Degnore met photography collector and art curator Sam Wagstaff while she was working on her dissertation for her PhD in psychology at the City University of New York. Her artist girlfriend had taken her to his apartment and bid her not talk to "the great man", but while her girlfriend fell into conversation with Robert Mapplethorpe, Degnore and Wagstaff bonded. In spite of the difference in their ages and socio-economic backgrounds, Degnore soon became his confidant. "I shouldn't have fit into Sam's world," Degnore remembered. "But we were obstinately and ruinously close...until AIDS murdered him in 1987."

When Wagstaff died of AIDS, Degnore was entrusted with destroying a cache of Wagstaff's intimate photos, including some taken by Mapplethorpe.

When Degnore completed her doctorate in 1987, she dedicated her dissertation to Wagstaff.

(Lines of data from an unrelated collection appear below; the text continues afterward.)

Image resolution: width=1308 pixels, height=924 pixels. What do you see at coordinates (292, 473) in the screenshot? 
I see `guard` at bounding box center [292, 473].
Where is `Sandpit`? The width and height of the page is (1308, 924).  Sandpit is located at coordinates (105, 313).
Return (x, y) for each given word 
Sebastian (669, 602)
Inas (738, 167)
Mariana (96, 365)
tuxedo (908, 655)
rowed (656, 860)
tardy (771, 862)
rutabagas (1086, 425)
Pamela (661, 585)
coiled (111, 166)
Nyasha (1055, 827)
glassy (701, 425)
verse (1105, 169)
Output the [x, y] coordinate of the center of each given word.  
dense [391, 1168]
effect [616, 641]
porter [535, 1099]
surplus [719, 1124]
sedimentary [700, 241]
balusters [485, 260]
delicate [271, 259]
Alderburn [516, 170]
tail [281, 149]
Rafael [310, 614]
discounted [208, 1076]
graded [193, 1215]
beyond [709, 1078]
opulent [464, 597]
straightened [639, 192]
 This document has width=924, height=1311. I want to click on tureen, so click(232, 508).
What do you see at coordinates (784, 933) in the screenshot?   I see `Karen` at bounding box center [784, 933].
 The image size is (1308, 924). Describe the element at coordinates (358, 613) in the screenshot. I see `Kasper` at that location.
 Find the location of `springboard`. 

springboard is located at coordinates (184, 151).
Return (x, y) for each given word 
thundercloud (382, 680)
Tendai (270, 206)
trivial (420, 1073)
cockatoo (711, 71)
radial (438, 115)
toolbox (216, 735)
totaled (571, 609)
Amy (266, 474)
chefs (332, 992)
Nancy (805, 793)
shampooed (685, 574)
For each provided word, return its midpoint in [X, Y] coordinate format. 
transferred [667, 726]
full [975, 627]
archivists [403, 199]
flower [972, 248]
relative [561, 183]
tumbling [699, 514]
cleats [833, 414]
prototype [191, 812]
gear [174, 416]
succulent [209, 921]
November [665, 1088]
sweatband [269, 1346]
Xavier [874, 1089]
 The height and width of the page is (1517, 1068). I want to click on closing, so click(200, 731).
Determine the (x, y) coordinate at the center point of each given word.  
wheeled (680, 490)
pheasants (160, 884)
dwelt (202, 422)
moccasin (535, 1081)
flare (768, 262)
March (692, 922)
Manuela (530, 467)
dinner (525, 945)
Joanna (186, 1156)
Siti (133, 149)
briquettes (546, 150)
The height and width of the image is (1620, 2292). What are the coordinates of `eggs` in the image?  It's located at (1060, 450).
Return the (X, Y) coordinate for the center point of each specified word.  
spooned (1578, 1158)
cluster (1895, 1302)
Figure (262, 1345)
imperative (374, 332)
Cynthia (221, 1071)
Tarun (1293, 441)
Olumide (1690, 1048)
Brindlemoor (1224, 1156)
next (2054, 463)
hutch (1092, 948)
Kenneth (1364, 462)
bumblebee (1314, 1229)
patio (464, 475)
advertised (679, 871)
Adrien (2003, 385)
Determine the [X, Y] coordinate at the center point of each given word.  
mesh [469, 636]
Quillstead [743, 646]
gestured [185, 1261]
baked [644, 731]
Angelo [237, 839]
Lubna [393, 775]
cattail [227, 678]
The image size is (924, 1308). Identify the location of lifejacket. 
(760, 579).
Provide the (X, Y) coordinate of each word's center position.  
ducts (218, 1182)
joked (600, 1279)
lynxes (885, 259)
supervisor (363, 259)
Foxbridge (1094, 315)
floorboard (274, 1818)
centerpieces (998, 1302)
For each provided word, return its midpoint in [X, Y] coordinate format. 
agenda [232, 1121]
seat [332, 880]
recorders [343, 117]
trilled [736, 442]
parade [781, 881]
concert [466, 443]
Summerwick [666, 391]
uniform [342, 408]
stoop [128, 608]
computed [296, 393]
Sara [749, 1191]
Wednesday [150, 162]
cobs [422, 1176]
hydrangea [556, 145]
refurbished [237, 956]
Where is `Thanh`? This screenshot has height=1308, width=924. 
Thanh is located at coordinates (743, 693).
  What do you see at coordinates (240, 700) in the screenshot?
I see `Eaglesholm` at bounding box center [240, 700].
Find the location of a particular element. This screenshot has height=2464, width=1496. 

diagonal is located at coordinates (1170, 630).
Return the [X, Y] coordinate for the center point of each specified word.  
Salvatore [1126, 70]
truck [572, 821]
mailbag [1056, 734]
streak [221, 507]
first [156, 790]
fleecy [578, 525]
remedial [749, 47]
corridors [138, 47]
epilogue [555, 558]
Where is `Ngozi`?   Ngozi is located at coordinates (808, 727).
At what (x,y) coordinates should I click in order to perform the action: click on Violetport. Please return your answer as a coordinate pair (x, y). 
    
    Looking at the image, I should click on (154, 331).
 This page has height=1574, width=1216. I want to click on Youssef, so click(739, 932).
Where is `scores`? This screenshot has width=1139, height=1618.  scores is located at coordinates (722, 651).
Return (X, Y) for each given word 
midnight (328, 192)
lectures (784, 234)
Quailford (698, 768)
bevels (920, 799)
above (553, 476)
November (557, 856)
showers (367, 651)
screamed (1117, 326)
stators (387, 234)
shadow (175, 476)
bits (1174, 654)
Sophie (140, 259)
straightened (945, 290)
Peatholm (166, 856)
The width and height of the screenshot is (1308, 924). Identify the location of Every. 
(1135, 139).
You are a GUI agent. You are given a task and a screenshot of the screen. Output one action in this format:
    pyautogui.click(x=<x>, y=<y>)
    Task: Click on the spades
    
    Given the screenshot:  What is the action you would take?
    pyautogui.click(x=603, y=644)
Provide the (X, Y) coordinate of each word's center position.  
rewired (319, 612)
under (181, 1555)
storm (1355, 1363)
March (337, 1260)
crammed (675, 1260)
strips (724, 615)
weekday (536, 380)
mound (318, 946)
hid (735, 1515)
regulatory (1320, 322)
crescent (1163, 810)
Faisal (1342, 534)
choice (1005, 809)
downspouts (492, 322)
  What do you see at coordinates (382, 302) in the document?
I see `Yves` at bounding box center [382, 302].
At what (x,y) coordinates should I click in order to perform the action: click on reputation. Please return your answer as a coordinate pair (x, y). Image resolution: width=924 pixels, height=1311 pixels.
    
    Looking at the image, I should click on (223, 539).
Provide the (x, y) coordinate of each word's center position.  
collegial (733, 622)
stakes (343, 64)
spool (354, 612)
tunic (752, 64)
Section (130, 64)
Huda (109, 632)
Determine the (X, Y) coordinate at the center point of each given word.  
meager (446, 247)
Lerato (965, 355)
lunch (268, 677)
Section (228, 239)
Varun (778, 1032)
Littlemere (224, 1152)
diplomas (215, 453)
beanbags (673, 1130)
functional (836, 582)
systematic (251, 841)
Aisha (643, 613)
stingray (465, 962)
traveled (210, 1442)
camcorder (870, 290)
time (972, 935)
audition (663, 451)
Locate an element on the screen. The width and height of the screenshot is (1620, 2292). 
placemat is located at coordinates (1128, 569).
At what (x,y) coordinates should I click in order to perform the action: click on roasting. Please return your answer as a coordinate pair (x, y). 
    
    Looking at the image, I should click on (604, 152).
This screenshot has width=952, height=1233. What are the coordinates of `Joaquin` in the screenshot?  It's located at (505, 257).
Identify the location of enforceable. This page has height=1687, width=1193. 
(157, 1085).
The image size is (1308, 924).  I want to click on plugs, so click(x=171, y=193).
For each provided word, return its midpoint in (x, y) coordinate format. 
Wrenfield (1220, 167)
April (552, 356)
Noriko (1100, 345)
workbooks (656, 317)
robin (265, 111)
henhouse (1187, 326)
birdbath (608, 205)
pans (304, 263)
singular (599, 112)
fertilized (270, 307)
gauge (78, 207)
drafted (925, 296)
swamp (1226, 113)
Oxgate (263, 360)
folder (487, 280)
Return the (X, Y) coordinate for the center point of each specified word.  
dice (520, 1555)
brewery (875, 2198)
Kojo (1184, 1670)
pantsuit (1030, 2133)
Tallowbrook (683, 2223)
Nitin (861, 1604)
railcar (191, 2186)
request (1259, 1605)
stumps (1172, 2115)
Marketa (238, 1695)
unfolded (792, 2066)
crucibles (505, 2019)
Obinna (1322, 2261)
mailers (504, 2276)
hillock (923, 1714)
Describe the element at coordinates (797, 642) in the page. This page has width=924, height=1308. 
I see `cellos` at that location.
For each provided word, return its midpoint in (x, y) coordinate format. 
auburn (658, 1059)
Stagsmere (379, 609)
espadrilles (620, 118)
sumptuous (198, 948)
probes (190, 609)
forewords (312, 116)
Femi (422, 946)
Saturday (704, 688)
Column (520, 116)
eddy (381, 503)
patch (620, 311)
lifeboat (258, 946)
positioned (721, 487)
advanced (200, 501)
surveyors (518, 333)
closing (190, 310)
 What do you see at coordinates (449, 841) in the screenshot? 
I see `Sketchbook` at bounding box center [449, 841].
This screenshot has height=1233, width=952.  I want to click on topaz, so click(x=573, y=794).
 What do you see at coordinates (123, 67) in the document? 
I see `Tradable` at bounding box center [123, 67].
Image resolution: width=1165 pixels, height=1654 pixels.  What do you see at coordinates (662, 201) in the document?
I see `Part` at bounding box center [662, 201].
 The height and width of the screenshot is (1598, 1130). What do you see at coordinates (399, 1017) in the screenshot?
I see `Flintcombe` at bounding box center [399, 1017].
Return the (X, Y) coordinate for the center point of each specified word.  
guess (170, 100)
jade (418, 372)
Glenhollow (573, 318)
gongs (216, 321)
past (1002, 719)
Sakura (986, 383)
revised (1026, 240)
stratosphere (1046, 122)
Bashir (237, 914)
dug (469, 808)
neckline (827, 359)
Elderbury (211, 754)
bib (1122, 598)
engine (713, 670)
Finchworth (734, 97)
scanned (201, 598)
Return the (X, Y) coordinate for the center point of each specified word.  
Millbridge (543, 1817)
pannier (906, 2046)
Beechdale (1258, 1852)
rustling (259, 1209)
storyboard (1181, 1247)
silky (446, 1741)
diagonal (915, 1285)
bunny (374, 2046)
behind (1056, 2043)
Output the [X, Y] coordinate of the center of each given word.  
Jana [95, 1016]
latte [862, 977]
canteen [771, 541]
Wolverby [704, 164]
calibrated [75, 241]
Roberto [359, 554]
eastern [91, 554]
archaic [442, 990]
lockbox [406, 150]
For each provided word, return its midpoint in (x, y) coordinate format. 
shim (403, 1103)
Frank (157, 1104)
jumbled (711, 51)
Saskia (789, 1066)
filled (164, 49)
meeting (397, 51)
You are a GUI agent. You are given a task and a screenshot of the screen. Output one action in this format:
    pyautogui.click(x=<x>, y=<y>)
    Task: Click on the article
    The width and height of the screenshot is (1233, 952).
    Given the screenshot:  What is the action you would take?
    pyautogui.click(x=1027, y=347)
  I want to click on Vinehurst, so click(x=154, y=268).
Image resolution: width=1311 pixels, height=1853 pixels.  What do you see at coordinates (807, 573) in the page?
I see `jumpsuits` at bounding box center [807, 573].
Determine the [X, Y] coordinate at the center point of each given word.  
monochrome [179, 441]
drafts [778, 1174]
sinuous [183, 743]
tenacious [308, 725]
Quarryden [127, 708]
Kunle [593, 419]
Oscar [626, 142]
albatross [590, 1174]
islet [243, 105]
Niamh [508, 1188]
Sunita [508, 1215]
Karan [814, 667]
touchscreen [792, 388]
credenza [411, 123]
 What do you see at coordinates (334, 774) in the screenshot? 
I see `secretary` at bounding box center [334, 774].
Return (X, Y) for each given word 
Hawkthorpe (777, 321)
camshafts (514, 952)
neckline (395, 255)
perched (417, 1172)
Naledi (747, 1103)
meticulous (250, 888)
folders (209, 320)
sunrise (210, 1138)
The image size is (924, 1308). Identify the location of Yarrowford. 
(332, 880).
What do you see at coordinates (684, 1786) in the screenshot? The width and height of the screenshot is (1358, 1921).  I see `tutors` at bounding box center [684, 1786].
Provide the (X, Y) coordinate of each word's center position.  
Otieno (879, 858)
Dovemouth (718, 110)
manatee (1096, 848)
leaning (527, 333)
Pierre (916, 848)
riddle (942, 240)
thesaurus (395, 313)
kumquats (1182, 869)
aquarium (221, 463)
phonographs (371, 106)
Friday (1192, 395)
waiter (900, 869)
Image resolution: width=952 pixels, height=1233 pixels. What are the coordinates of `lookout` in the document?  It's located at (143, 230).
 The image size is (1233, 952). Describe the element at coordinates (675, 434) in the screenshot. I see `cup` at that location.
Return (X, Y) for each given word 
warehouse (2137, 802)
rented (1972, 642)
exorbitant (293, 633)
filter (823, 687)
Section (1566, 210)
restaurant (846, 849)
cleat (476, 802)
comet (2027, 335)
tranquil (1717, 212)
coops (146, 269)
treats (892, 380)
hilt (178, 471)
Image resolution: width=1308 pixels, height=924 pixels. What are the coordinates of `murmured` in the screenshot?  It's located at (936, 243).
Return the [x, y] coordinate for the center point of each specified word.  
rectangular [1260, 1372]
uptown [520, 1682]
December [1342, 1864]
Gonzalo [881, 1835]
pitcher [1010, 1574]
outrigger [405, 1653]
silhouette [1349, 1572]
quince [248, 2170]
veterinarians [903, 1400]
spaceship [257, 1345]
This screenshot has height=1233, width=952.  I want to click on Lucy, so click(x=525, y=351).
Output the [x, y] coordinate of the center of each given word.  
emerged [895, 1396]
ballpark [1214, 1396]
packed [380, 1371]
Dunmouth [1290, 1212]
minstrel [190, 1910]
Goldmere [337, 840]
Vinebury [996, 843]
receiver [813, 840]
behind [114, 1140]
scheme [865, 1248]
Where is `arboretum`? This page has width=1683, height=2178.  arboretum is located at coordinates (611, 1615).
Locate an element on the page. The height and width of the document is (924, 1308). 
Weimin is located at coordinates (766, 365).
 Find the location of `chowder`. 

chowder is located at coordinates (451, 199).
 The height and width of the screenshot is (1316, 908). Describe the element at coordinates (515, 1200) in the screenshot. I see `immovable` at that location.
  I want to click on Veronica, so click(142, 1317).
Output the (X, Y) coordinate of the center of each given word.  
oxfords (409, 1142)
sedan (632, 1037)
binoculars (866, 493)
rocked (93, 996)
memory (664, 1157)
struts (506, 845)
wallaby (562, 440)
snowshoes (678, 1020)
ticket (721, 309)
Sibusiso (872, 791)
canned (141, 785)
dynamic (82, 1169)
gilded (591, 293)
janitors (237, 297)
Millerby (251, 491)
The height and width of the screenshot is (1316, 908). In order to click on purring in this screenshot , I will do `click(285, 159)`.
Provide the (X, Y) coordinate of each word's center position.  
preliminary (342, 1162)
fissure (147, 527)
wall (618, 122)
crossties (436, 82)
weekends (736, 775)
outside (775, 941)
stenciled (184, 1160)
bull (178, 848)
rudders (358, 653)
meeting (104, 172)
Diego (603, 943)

Degnore read an excerpt of her memoirs about her friendship with Wagstaff at the 2019 Rainbow Book Fair in New York City.

==Later novels and short films==

In 1989, under the pseudonym Roslyn Dane, Degnore published The Assistance of Vice, a novel about the downtown New York dyke scene in the years before AIDS that she later described in autobiographical terms. In 2004, Degnore made a short film called F*Stop based on the novel. Degnore's other film writing and directing credits include HairZ (2009), and Heatbeat (1993).

In 2013, Degnore published Invisible Soft Return:\, a feminist science fiction novel that was named as a finalist in the science fiction category of the 26th Annual Lambda Literary Awards.